Exercise: Format every line of the data below as a JSON list of strings, one string per line, skipping blank lines.

Dataset records
# # # # # # #

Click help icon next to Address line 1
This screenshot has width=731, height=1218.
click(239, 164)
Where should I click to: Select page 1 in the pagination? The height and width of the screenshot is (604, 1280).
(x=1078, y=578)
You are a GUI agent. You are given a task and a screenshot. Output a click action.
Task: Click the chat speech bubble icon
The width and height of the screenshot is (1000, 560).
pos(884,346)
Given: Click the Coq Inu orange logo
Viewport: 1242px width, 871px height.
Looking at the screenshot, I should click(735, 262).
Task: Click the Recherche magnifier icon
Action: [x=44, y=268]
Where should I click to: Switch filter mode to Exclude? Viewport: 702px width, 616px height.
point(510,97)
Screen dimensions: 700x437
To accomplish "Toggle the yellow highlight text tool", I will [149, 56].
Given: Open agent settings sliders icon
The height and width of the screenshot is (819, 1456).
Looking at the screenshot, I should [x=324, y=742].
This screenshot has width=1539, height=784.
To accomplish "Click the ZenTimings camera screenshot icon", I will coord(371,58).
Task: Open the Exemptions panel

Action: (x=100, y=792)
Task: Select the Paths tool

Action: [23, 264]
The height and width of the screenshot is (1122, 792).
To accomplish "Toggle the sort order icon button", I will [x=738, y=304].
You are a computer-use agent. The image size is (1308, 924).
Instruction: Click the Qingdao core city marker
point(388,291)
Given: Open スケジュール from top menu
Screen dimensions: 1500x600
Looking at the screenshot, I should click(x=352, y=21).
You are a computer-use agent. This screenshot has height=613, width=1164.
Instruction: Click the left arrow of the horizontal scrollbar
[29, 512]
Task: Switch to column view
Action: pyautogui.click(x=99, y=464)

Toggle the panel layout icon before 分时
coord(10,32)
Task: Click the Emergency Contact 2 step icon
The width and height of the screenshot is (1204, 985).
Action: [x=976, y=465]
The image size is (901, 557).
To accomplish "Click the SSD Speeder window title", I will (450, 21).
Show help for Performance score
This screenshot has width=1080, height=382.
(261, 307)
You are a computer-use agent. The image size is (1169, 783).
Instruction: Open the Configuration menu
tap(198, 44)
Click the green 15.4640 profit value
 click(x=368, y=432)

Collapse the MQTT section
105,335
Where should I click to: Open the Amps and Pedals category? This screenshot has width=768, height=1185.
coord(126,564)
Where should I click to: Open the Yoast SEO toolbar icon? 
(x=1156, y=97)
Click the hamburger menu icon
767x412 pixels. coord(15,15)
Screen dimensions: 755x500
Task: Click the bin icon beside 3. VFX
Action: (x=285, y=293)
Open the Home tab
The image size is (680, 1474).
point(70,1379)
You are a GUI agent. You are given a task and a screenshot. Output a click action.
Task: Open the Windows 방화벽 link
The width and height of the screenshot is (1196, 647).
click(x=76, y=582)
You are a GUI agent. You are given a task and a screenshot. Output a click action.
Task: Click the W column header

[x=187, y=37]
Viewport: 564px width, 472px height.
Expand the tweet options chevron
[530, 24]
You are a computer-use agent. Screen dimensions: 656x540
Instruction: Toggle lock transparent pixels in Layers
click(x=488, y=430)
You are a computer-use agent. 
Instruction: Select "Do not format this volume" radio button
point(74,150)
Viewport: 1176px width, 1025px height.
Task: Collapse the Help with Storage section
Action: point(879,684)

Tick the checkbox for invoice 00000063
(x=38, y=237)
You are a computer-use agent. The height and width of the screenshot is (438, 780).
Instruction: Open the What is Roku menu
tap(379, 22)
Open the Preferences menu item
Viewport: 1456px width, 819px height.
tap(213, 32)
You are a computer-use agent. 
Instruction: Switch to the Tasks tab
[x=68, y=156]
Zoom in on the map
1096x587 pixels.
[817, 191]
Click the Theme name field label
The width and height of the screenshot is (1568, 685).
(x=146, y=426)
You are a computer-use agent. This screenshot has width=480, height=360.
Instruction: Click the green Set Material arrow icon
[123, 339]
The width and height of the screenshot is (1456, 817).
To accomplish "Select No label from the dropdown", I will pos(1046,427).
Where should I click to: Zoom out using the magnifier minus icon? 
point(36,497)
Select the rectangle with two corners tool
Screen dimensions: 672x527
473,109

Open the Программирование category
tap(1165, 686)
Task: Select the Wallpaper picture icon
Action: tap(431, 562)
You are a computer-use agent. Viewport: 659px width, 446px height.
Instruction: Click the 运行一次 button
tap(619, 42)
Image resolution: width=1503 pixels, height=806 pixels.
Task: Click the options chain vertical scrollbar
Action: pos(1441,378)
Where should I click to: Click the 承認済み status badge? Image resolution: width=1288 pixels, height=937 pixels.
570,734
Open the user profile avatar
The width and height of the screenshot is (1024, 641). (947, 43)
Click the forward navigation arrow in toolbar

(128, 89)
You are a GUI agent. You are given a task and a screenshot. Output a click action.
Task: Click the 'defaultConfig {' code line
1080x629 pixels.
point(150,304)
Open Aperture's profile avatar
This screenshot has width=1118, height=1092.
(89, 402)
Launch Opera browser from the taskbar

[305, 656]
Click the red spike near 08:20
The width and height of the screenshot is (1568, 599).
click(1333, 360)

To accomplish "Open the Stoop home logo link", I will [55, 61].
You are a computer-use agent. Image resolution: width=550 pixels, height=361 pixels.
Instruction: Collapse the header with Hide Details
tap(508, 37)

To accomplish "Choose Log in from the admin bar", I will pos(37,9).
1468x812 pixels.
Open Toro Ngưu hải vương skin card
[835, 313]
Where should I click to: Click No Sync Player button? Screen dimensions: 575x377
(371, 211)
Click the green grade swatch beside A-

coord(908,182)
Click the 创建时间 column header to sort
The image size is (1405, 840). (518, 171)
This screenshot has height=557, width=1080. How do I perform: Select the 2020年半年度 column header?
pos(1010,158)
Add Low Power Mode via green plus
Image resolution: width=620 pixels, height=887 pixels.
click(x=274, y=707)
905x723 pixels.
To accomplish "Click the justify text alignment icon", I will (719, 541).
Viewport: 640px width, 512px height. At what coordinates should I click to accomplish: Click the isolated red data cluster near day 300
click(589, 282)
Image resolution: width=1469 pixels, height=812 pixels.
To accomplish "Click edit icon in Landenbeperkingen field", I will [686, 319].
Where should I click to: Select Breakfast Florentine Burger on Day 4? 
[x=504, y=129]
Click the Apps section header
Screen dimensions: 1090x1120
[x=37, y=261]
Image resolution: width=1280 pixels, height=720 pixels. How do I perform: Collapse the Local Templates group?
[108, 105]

# # # # # # #

Answer to the exercise:
[
  "Click help icon next to Address line 1",
  "This screenshot has width=731, height=1218.",
  "click(239, 164)",
  "Where should I click to: Select page 1 in the pagination? The height and width of the screenshot is (604, 1280).",
  "(x=1078, y=578)",
  "You are a GUI agent. You are given a task and a screenshot. Output a click action.",
  "Task: Click the chat speech bubble icon",
  "The width and height of the screenshot is (1000, 560).",
  "pos(884,346)",
  "Given: Click the Coq Inu orange logo",
  "Viewport: 1242px width, 871px height.",
  "Looking at the screenshot, I should click(735, 262).",
  "Task: Click the Recherche magnifier icon",
  "Action: [x=44, y=268]",
  "Where should I click to: Switch filter mode to Exclude? Viewport: 702px width, 616px height.",
  "point(510,97)",
  "Screen dimensions: 700x437",
  "To accomplish \"Toggle the yellow highlight text tool\", I will [149, 56].",
  "Given: Open agent settings sliders icon",
  "The height and width of the screenshot is (819, 1456).",
  "Looking at the screenshot, I should [x=324, y=742].",
  "This screenshot has width=1539, height=784.",
  "To accomplish \"Click the ZenTimings camera screenshot icon\", I will coord(371,58).",
  "Task: Open the Exemptions panel",
  "Action: (x=100, y=792)",
  "Task: Select the Paths tool",
  "Action: [23, 264]",
  "The height and width of the screenshot is (1122, 792).",
  "To accomplish \"Toggle the sort order icon button\", I will [x=738, y=304].",
  "You are a computer-use agent. The image size is (1308, 924).",
  "Instruction: Click the Qingdao core city marker",
  "point(388,291)",
  "Given: Open スケジュール from top menu",
  "Screen dimensions: 1500x600",
  "Looking at the screenshot, I should click(x=352, y=21).",
  "You are a computer-use agent. This screenshot has height=613, width=1164.",
  "Instruction: Click the left arrow of the horizontal scrollbar",
  "[29, 512]",
  "Task: Switch to column view",
  "Action: pyautogui.click(x=99, y=464)",
  "Toggle the panel layout icon before 分时",
  "coord(10,32)",
  "Task: Click the Emergency Contact 2 step icon",
  "The width and height of the screenshot is (1204, 985).",
  "Action: [x=976, y=465]",
  "The image size is (901, 557).",
  "To accomplish \"Click the SSD Speeder window title\", I will (450, 21).",
  "Show help for Performance score",
  "This screenshot has width=1080, height=382.",
  "(261, 307)",
  "You are a computer-use agent. The image size is (1169, 783).",
  "Instruction: Open the Configuration menu",
  "tap(198, 44)",
  "Click the green 15.4640 profit value",
  " click(x=368, y=432)",
  "Collapse the MQTT section",
  "105,335",
  "Where should I click to: Open the Amps and Pedals category? This screenshot has width=768, height=1185.",
  "coord(126,564)",
  "Where should I click to: Open the Yoast SEO toolbar icon? ",
  "(x=1156, y=97)",
  "Click the hamburger menu icon",
  "767x412 pixels. coord(15,15)",
  "Screen dimensions: 755x500",
  "Task: Click the bin icon beside 3. VFX",
  "Action: (x=285, y=293)",
  "Open the Home tab",
  "The image size is (680, 1474).",
  "point(70,1379)",
  "You are a GUI agent. You are given a task and a screenshot. Output a click action.",
  "Task: Open the Windows 방화벽 link",
  "The width and height of the screenshot is (1196, 647).",
  "click(x=76, y=582)",
  "You are a GUI agent. You are given a task and a screenshot. Output a click action.",
  "Task: Click the W column header",
  "[x=187, y=37]",
  "Viewport: 564px width, 472px height.",
  "Expand the tweet options chevron",
  "[530, 24]",
  "You are a computer-use agent. Screen dimensions: 656x540",
  "Instruction: Toggle lock transparent pixels in Layers",
  "click(x=488, y=430)",
  "You are a computer-use agent. ",
  "Instruction: Select \"Do not format this volume\" radio button",
  "point(74,150)",
  "Viewport: 1176px width, 1025px height.",
  "Task: Collapse the Help with Storage section",
  "Action: point(879,684)",
  "Tick the checkbox for invoice 00000063",
  "(x=38, y=237)",
  "You are a computer-use agent. The height and width of the screenshot is (438, 780).",
  "Instruction: Open the What is Roku menu",
  "tap(379, 22)",
  "Open the Preferences menu item",
  "Viewport: 1456px width, 819px height.",
  "tap(213, 32)",
  "You are a computer-use agent. ",
  "Instruction: Switch to the Tasks tab",
  "[x=68, y=156]",
  "Zoom in on the map",
  "1096x587 pixels.",
  "[817, 191]",
  "Click the Theme name field label",
  "The width and height of the screenshot is (1568, 685).",
  "(x=146, y=426)",
  "You are a computer-use agent. This screenshot has width=480, height=360.",
  "Instruction: Click the green Set Material arrow icon",
  "[123, 339]",
  "The width and height of the screenshot is (1456, 817).",
  "To accomplish \"Select No label from the dropdown\", I will pos(1046,427).",
  "Where should I click to: Zoom out using the magnifier minus icon? ",
  "point(36,497)",
  "Select the rectangle with two corners tool",
  "Screen dimensions: 672x527",
  "473,109",
  "Open the Программирование category",
  "tap(1165, 686)",
  "Task: Select the Wallpaper picture icon",
  "Action: tap(431, 562)",
  "You are a computer-use agent. Viewport: 659px width, 446px height.",
  "Instruction: Click the 运行一次 button",
  "tap(619, 42)",
  "Image resolution: width=1503 pixels, height=806 pixels.",
  "Task: Click the options chain vertical scrollbar",
  "Action: pos(1441,378)",
  "Where should I click to: Click the 承認済み status badge? Image resolution: width=1288 pixels, height=937 pixels.",
  "570,734",
  "Open the user profile avatar",
  "The width and height of the screenshot is (1024, 641). (947, 43)",
  "Click the forward navigation arrow in toolbar",
  "(128, 89)",
  "You are a GUI agent. You are given a task and a screenshot. Output a click action.",
  "Task: Click the 'defaultConfig {' code line",
  "1080x629 pixels.",
  "point(150,304)",
  "Open Aperture's profile avatar",
  "This screenshot has width=1118, height=1092.",
  "(89, 402)",
  "Launch Opera browser from the taskbar",
  "[305, 656]",
  "Click the red spike near 08:20",
  "The width and height of the screenshot is (1568, 599).",
  "click(1333, 360)",
  "To accomplish \"Open the Stoop home logo link\", I will [55, 61].",
  "You are a computer-use agent. Image resolution: width=550 pixels, height=361 pixels.",
  "Instruction: Collapse the header with Hide Details",
  "tap(508, 37)",
  "To accomplish \"Choose Log in from the admin bar\", I will pos(37,9).",
  "1468x812 pixels.",
  "Open Toro Ngưu hải vương skin card",
  "[835, 313]",
  "Where should I click to: Click No Sync Player button? Screen dimensions: 575x377",
  "(371, 211)",
  "Click the green grade swatch beside A-",
  "coord(908,182)",
  "Click the 创建时间 column header to sort",
  "The image size is (1405, 840). (518, 171)",
  "This screenshot has height=557, width=1080. How do I perform: Select the 2020年半年度 column header?",
  "pos(1010,158)",
  "Add Low Power Mode via green plus",
  "Image resolution: width=620 pixels, height=887 pixels.",
  "click(x=274, y=707)",
  "905x723 pixels.",
  "To accomplish \"Click the justify text alignment icon\", I will (719, 541).",
  "Viewport: 640px width, 512px height. At what coordinates should I click to accomplish: Click the isolated red data cluster near day 300",
  "click(589, 282)",
  "Image resolution: width=1469 pixels, height=812 pixels.",
  "To accomplish \"Click edit icon in Landenbeperkingen field\", I will [686, 319].",
  "Where should I click to: Select Breakfast Florentine Burger on Day 4? ",
  "[x=504, y=129]",
  "Click the Apps section header",
  "Screen dimensions: 1090x1120",
  "[x=37, y=261]",
  "Image resolution: width=1280 pixels, height=720 pixels. How do I perform: Collapse the Local Templates group?",
  "[108, 105]"
]